— Ну и где они? — Анастасия беспокойно осмотрела кухню, затем гостиную. Пусто. В доме стояла непривычная, давящая тишина.
С утра всё шло наперекосяк. Мать — властная, несгибаемая, с испепеляющим взглядом и бесконечными придирками. Муж — угрюмый, раздражённый, будто глухой ко всему. Пожить с матерью они согласились «на пару дней». Прошло две недели. Теперь вот уже месяц.
— Мам! Иван! — громко крикнула она. Тишина. Сердце сжалось.
Накинув пальто, Анастасия направилась в сарай. Там обычно скрывался её муж — латал старые стулья, спасаясь от быта.
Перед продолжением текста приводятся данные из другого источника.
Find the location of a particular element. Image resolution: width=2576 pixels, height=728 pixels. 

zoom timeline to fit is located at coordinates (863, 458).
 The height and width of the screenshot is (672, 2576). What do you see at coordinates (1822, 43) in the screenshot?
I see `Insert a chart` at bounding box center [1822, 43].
Дверь была приоткрыта, оттуда доносились голоса.
— Если отшлифуешь как следует, лак ляжет без разводов, — говорила мать. В её голосе звучала редкая теплота.
— Я обычно первый слой разбавляю скипидаром, — откликнулся Иван. — Так дерево лучше пропитывается.
Анастасия замерла на пороге, боясь спугнуть хрупкое перемирие. Перед ней стояло невероятное: её вечно враждующие мать и муж сидели за столом и вместе чинили старую рамку от иконы. У матери на коленях лежал заляпанный фартук, у Ивана в руках — кисть и наждак.
— Вот это номер, — прошептала Анастасия и осторожно присела на сундук, наблюдая.
Месяц назад она настояла: мать переедет к ним. В доме престарелых, где та жила после смерти отца, началась эпидемия. Обещали временно расселить. Но мать категорично заявила: «Лучше к дочери. И помогу, и лишней не буду».
Иван был против. Он никогда не скрывал: тёща для него — как кость в горле. Слишком разные. Она — железная, неуступчивая, с принципами, высеченными в граните. Он — терпеливый, но злопамятный.
С первого дня началась война: то ложки не там лежат, то рубашка не так висит, то дверью хлопнул — как медведь. По вечерам Анастасия выслушивала их немые претензии. Двое волевых, упрямых, привыкших командовать — под одной крышей.
Она боялась: семья не выстоит.
Но сейчас — они сидели бок о бок. Оказалось, мать в молодости работала на фабрике резных рам. А Иван — краснодеревщик, годами мечтавший о наставнике.
— У вас глаз-алмаз, — сказал он. — Такой точности редко встретишь.
— А ты с руками, — ответила мать. — Чувствуешь материал.
Потом вместе ставили самовар, достали из погреба банку малинового варенья, и Анастасия не выдержала:
— Вам подменили мою мать?
Мать фыркнула:
— Проще, когда есть общий интерес. Я-то думала, он бестолочь. А он, гляди, какой мастер!
Иван рассмеялся:
— А я считал, вы меня на дух не переносите.
— Не переношу лень. А ты, выходит, не лентяй.
Анастасия молча смотрела на них. Потом улыбнулась.
Поздно ночью, уже в постели, Иван прошептал:
— Спасибо, что мать у нас такая. Не думал, что сойдёмся.
А утром мать объявила:
— Решила. В дом престарелых не вернусь. Останусь тут. Помогу вам мастерскую открыть.
Анастасия не спорила. Когда двое, едва выносивших друг друга, начинают понимать и уважать — это не беда. Это счастье.
И, возможно, в этом доме снова будет покой. Даже уют.